_STATED TASK_
Write what comes next in the passage about James Madison's life after the presidency, continuing on from its final sentence.

Take, for example, James Madison, who was the country’s fourth president – from 1809 to 1817.
Madison did not cause an insurrection after he left office. He did, however, according to Madison’s biographers, Garry Wills and Donald McCoy, doctor past statements and correspondences to make his earlier positions on issues tally with popular positions of the day. Madison was so concerned with his image and lasting influence that he got sick with worry over how others would see him and his administration’s policies after leaving the White House.
These actions seem quite the opposite of what would be considered appropriate of one of the US’ “founding fathers”.
Yet, instead of his years of post-presidency squabbles and interventions into political life, it is Madison’s role as the principal author of the American constitution that is most remembered. Eulogised as the main architect of US institutions (with the separation of powers within the government structure as the central elements of “Madisonian Democracy”), it is as if, for many, his life ended once he left office.
The truth, however, is different. Not only did Madison lead an active political life for years after exiting the Oval Office, but it was one that showed he was quite willing to intervene in current affairs to protect his legacy and seek influence. In part, he was able to get away with his behaviour because Americans and political leaders let him. As is more often the case than not, former presidents are given a kind of “free pass” to do as they please once they leave office.
Looking more into Madison’s life after he departed the White House, as well as those of other former commanders-in-chief, we see a certain kind of mythologising that seemingly knows no bounds, often with Americans forgiving ex-presidents for past behaviours from owning enslaved people to waging wars in the Middle East. Perhaps we will have to add inciting a coup to this list.

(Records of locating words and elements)

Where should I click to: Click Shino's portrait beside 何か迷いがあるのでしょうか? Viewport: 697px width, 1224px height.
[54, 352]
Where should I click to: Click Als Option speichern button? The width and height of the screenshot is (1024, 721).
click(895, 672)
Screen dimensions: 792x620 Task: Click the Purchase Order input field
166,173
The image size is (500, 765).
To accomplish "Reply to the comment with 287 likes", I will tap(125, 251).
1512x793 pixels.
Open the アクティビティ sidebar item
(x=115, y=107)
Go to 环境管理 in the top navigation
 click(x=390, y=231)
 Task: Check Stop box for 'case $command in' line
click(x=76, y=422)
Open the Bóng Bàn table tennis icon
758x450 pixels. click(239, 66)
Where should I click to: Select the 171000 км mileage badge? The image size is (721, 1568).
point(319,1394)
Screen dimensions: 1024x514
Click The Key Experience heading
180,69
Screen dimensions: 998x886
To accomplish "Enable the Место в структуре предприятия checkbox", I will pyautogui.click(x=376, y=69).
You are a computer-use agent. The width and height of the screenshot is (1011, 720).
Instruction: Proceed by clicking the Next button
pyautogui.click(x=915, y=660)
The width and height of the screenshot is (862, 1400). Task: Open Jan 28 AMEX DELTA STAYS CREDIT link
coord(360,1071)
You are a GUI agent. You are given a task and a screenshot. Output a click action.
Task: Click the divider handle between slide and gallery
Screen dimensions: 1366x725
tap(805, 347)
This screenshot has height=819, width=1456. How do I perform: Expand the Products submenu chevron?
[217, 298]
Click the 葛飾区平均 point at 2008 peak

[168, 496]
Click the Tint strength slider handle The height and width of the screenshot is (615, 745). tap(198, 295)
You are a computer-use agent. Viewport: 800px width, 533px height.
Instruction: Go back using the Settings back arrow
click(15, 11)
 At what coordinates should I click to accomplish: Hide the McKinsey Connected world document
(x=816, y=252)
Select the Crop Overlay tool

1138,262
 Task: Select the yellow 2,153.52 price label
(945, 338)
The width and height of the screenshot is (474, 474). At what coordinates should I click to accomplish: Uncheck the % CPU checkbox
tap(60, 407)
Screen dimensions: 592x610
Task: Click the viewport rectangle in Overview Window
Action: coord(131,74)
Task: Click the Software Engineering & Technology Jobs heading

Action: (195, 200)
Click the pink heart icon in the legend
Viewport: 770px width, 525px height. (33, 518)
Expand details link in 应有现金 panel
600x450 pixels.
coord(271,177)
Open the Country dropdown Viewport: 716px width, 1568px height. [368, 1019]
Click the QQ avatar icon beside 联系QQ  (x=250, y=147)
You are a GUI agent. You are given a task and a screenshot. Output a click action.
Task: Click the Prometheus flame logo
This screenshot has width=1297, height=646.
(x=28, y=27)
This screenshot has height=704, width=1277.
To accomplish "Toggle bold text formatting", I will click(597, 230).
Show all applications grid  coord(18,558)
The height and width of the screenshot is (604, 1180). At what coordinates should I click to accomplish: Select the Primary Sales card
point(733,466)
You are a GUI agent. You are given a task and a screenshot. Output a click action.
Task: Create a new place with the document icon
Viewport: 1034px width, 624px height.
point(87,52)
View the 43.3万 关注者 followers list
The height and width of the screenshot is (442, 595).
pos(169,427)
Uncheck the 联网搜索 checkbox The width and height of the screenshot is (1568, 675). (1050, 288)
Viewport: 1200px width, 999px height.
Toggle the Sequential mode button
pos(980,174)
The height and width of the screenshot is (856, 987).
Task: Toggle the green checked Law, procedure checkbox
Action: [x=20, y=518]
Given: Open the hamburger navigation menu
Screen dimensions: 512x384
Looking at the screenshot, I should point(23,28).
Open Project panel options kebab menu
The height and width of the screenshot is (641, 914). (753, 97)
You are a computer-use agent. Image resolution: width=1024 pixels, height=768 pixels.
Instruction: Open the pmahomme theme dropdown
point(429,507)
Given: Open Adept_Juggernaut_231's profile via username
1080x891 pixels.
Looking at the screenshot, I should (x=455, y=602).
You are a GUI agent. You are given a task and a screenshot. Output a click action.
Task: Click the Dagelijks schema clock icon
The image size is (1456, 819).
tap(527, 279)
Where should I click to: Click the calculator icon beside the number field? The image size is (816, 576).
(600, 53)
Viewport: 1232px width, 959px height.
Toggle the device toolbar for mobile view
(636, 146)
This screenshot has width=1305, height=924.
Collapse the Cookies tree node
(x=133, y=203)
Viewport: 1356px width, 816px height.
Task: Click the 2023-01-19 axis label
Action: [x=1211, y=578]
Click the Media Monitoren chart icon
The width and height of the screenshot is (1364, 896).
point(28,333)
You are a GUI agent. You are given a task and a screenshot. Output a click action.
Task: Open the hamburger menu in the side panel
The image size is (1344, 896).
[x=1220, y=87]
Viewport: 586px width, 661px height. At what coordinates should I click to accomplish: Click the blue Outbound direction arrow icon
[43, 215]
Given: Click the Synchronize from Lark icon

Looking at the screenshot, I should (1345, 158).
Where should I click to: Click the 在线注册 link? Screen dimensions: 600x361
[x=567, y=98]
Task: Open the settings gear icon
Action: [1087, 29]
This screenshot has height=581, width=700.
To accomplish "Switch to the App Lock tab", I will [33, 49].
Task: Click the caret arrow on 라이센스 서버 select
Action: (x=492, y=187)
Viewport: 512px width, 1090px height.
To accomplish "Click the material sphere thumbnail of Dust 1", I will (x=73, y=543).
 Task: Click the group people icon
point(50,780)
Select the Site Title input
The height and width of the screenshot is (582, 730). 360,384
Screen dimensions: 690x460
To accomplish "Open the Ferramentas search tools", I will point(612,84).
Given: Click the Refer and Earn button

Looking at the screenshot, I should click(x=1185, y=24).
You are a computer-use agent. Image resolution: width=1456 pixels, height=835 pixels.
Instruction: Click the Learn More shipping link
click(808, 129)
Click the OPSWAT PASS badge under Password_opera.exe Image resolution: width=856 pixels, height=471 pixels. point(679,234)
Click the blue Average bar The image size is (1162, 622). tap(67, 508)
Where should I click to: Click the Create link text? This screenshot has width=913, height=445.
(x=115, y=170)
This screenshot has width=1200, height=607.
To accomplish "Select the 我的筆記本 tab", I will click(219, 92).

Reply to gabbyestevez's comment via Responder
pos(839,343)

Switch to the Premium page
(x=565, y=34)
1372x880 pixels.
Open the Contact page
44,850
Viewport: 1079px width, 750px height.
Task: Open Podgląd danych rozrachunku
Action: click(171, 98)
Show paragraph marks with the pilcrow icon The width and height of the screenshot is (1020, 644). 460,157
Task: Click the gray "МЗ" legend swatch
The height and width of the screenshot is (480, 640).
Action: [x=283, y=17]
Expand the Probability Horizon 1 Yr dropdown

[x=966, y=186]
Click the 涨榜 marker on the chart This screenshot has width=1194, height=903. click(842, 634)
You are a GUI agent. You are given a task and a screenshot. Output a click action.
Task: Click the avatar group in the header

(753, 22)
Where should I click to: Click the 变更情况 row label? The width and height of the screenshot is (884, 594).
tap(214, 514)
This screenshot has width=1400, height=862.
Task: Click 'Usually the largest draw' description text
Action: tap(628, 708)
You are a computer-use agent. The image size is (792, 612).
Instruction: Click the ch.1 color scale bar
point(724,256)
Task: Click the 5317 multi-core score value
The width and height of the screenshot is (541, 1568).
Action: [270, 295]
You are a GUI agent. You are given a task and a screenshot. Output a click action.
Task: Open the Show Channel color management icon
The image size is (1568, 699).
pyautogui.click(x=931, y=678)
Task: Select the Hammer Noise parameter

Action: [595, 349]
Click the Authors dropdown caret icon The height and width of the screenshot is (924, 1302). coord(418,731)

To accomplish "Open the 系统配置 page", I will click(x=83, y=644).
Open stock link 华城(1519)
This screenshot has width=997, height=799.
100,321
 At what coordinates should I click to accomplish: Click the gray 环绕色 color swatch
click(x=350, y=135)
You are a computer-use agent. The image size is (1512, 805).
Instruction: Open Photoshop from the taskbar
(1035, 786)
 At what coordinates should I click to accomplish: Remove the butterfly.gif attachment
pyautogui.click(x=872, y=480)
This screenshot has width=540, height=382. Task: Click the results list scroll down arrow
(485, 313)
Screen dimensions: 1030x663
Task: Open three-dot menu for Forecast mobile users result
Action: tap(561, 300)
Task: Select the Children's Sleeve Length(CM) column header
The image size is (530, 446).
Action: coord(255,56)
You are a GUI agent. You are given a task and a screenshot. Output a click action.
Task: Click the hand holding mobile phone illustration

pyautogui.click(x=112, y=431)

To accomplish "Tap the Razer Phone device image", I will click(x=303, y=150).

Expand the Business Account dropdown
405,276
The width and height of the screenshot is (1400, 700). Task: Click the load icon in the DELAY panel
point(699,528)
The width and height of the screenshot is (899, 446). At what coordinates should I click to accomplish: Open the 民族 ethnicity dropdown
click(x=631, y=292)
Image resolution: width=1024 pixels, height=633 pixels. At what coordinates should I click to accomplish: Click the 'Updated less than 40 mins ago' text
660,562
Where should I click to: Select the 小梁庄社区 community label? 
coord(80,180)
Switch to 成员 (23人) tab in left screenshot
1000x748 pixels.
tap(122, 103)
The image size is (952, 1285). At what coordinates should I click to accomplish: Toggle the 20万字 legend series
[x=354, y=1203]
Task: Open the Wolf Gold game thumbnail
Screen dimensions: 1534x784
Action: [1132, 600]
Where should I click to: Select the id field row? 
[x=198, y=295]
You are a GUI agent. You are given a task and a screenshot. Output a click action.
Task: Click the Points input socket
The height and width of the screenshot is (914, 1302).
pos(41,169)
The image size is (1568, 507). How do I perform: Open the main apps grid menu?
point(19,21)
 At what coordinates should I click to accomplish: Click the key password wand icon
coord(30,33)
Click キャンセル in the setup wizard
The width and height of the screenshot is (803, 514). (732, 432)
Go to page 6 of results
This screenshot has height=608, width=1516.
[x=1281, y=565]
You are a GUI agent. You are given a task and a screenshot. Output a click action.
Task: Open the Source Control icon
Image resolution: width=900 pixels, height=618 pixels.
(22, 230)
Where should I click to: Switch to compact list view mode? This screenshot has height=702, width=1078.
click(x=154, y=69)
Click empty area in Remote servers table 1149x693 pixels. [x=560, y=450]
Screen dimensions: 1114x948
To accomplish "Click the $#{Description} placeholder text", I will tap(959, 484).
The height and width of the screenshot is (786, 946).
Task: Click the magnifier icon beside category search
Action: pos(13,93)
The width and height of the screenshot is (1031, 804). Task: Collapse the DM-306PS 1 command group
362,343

_FINAL RESULT_
Madison shows us something that is quite common among former presidents – a persistent concern with politics and a desire for power.
This probably contrasts with the figure many think of when it comes to American ex-presidents – Jimmy Carter.
Carter, who served one term in the Oval Office (1977 to 1981) before losing his bid for re-election to Ronald Reagan, periodically appears in the popular press as that 90-year-old-plus near-saint who goes around the world building homes for the less fortunate.
After leaving office, he has been credited with providing “an ideal model of post-presidential life” and for being a great American “leader”.
Or, if Carter does not immediately come to mind, then people may recall how America’s former chief executives have made it something of a tradition to erect libraries to store their letters and other writings.
Essentially serving as national monuments, presidential libraries lend to the myth of the American president as some kind of national treasure that is to be cherished and not reproached. Trump’s library, given his propensity for communicating via Twitter, may turn out to be quite small in terms of correspondence, or even be entirely virtual.
But while collecting books and organising personal papers may not seem too political, most ex-presidents do not limit themselves to this.
Take, for example, Theodore “Teddy” Roosevelt. This Roosevelt – not to be confused with his cousin, Franklin Delano Roosevelt (FDR) – was active politically right up to the time of his death in 1919.
In 1901, Theodore Roosevelt became president after William McKinley, under whom the former was acting as vice president, caught an assassin’s bullet. This propelled Roosevelt, who was 42 at the time, to become president and serve out the rest of McKinley’s term in office until 1904.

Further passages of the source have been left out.